Par ailleurs, il fait observer que sans préjudice des progrès accomplis sur plusieurs fronts, la situation des droits de l’homme dans le pays demeure préoccupante. Il se félicite, au contraire, des importantes avancées qui ont été accomplies en matière de justice transitionnelle. Notant que le Burundi a été, à bien des égards, un modèle pour la transition entre la phase d’une opération de maintien de la paix et celle d’une mission politique spéciale et d’un bureau intégré des Nations Unies, le Secrétaire général indique que la transition du BINUB au BNUB s’est faite sans heurt.
« Toutes les activités du BINUB qui n’ont pas été reprises dans le mandat du BNUB ont pris fin le 31 mars 2011 », précise M. Ban.
Le Secrétaire général se félicite particulièrement des nettes avancées faites vers la mise en place de mécanismes de justice transitionnels. « Ces mécanismes devraient aider les Burundais à se réconcilier entre eux et avec leur Histoire », affirme-t-il. Tout au long de l’année, l’atmosphère politique a été alourdie par l’absence de dialogue entre le Gouvernement et les partis qui ont boycotté les élections de 2010 et ne sont donc pas représentés au Parlement.
« On n’a donc toujours pas trouvé de formule qui permettrait aux partis du Gouvernement et aux principaux partis de l’opposition extraparlementaire de se rencontrer », estime M. Ban, qui insiste ensuite sur les obstacles économiques et sociaux considérables que le Burundi doit surmonter.

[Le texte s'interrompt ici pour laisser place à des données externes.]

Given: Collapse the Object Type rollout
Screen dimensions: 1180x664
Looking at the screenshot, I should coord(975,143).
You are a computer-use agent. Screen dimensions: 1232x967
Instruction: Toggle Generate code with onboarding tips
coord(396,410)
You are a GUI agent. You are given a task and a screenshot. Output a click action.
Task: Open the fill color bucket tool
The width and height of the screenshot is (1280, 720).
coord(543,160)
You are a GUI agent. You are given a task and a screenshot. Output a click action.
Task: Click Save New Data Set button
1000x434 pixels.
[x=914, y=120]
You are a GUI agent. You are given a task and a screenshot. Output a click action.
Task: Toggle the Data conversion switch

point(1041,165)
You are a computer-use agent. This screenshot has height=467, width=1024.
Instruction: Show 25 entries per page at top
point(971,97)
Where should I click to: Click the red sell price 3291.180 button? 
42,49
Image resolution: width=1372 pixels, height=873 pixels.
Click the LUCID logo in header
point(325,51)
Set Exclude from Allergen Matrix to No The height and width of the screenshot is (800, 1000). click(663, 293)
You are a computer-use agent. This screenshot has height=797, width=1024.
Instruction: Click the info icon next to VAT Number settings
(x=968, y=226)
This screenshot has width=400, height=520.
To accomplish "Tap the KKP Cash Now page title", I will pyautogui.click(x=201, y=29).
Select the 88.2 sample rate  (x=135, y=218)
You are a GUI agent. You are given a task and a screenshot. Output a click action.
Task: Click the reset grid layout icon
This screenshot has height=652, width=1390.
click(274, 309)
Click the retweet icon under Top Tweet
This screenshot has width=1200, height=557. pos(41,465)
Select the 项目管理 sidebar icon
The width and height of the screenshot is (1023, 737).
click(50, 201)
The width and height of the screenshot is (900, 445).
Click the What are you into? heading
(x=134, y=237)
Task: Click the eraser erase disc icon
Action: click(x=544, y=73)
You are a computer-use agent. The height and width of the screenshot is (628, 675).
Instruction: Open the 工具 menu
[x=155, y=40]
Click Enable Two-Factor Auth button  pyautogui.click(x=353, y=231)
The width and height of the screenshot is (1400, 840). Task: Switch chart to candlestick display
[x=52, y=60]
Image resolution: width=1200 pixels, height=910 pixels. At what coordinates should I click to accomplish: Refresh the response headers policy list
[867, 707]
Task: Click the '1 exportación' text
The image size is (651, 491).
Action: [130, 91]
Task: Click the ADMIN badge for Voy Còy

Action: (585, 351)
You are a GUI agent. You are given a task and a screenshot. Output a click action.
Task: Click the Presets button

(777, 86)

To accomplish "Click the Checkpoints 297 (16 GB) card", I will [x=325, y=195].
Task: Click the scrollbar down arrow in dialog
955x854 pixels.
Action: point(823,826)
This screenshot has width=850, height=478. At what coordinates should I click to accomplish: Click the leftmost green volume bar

Soulignant la modestie des effectifs et du mandat du BNUB, qui témoigne des progrès accomplis par le Burundi, le Secrétaire général recommande donc de reconduire le mandat du BNUB pour un an à compter du 1er janvier 2012. « Conformément à la demande formulée par le Conseil de sécurité dans sa résolution 1959 (2010), ma Représentante spéciale, Mme Karin Landgren consultera en 2012 les membres du Conseil sur les critères à retenir pour la transformation future du Bureau des Nations Unies au Burundi, en une équipe de pays des Nations Unies », indique-t-il avant de conclure.